Can you breed two harlequins together?
While it is technically possible to breed two Harlequin Great Danes together, it is generally not recommended due to the complex genetics involved in creating the Harlequin pattern, which is associated with various health issues.
Breeding two Harlequins can increase the risk of producing puppies with deafness, blindness, and other serious health problems, so ethical breeders typically avoid this pairing.
In conclusion, the Harlequin Great Dane is a unique and impressive breed that is known for its distinctive black and white spotted coat pattern.
They are loyal and affectionate companions that make great family pets.

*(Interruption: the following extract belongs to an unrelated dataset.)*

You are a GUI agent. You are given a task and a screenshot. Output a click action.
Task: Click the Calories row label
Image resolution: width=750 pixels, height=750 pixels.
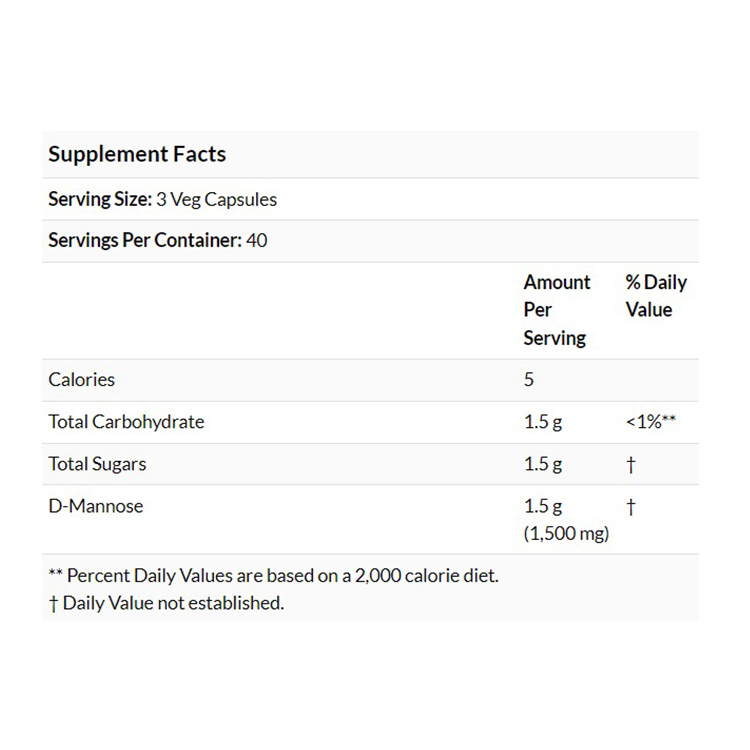coord(82,380)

It is important to note that the Harlequin Great Dane is not the same as the Mantle Great Dane. While they may look similar, the Harlequin has a white neck and pure white chest, while the Mantle has a black “blanket” over its body with a white neck and chest.
Overall, the Harlequin Great Dane is a beautiful and unique breed that is sure to turn heads wherever it goes. With the right care and attention, these gentle giants can make wonderful companions for families of all sizes!